At this point, you should have 3 apiservers all working correctly. If you set up a network load balancer, you should be able to access your cluster via that load balancer, and see traffic balancing between the apiserver instances. Setting up a load balancer will depend on the specifics of your platform, for example instructions for the Google Cloud Platform can be found here
Note, if you are using authentication, you may need to regenerate your certificate to include the IP address of the balancer, in addition to the IP addresses of the individual nodes.
For pods that you deploy into the cluster, the kubernetes
service/dns name should provide a load balanced endpoint for the master automatically.
For external users of the API (e.g. the kubectl
command line interface, continuous build pipelines, or other clients) you will want to configure
them to talk to the external load balancer's IP address.
So far we have set up state storage, and we have set up the API server, but we haven't run anything that actually modifies
cluster state, such as the controller manager and scheduler. To achieve this reliably, we only want to have one actor modifying state at a time, but we want replicated
instances of these actors, in case a machine dies. To achieve this, we are going to use a lease-lock in etcd to perform
master election. On each of the three apiserver nodes, we run a small utility application named podmaster
. It's job is to implement a master
election protocol using etcd "compare and swap". If the apiserver node wins the election, it starts the master component it is managing (e.g. the scheduler), if it
loses the election, it ensures that any master components running on the node (e.g. the scheduler) are stopped.

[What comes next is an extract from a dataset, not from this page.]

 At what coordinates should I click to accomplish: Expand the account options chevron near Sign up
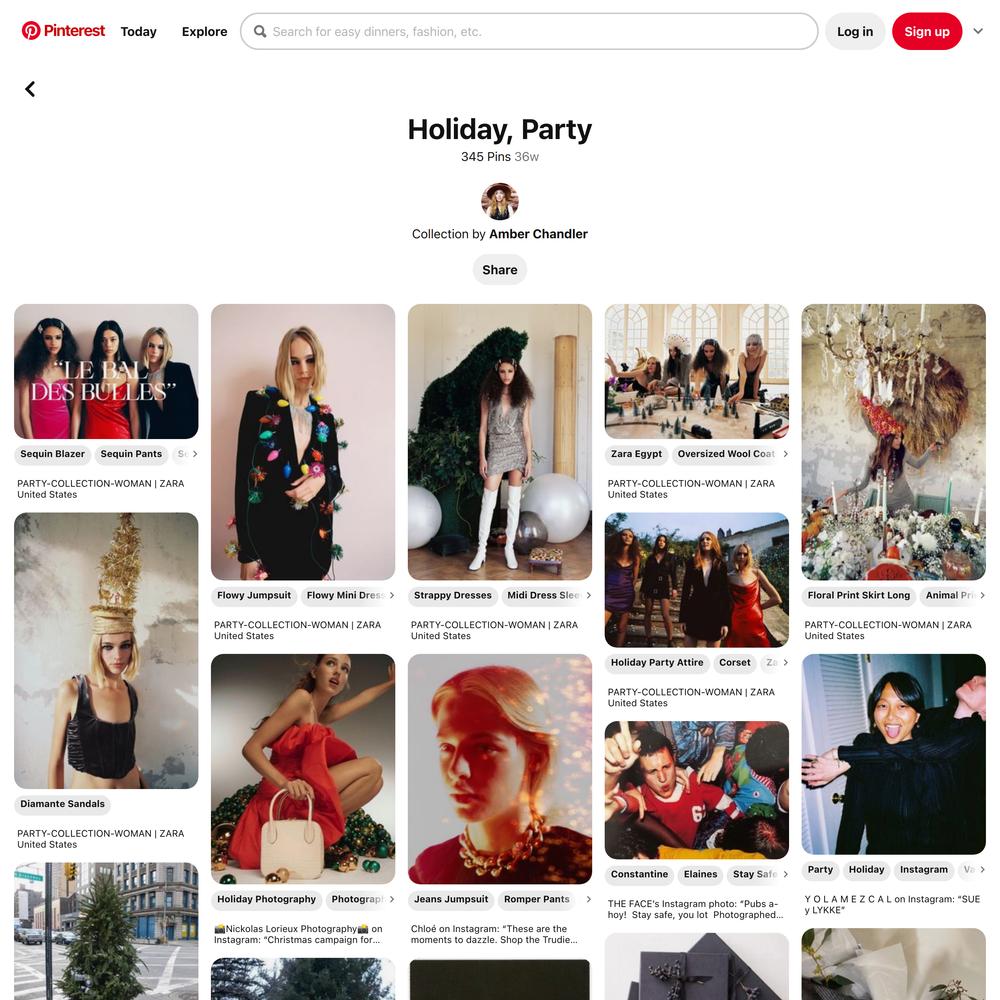click(978, 31)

In the future, we expect to more tightly integrate this lease-locking into the scheduler and controller-manager binaries directly, as described in the high availability design proposal
First, create empty log files on each node, so that Docker will mount the files not make new directories:
touch /var/log/kube-scheduler.log
touch /var/log/kube-controller-manager.log
Next, set up the descriptions of the scheduler and controller manager pods on each node.
by copying kube-scheduler.yaml and kube-controller-manager.yaml into the /srv/kubernetes/
directory.
Now that the configuration files are in place, copy the podmaster.yaml config file into /etc/kubernetes/manifests/
As before, the kubelet on the node monitors this directory, and will start an instance of the podmaster using the pod specification provided in podmaster.yaml
.
Now you will have one instance of the scheduler process running on a single master node, and likewise one controller-manager process running on a single (possibly different) master node. If either of these processes fail, the kubelet will restart them. If any of these nodes fail, the process will move to a different instance of a master node.

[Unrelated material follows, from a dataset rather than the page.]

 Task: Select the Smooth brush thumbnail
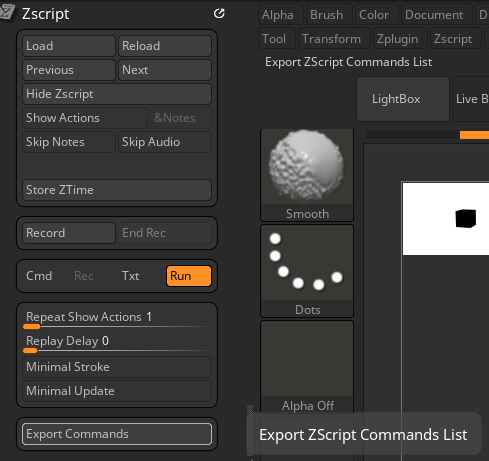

At this point, you are done (yeah!) with the master components, but you still need to add worker nodes (boo!).
If you have an existing cluster, this is as simple as reconfiguring your kubelets to talk to the load-balanced endpoint, and restarting the kubelets on each node.
If you are turning up a fresh cluster, you will need to install the kubelet and kube-proxy on each worker node, and
set the --apiserver
flag to your replicated endpoint.
We indeed have an initial proof of concept tester for this, which is available here.
It implements the major concepts (with a few minor reductions for simplicity), of the podmaster HA implementation alongside a quick smoke test using k8petstore.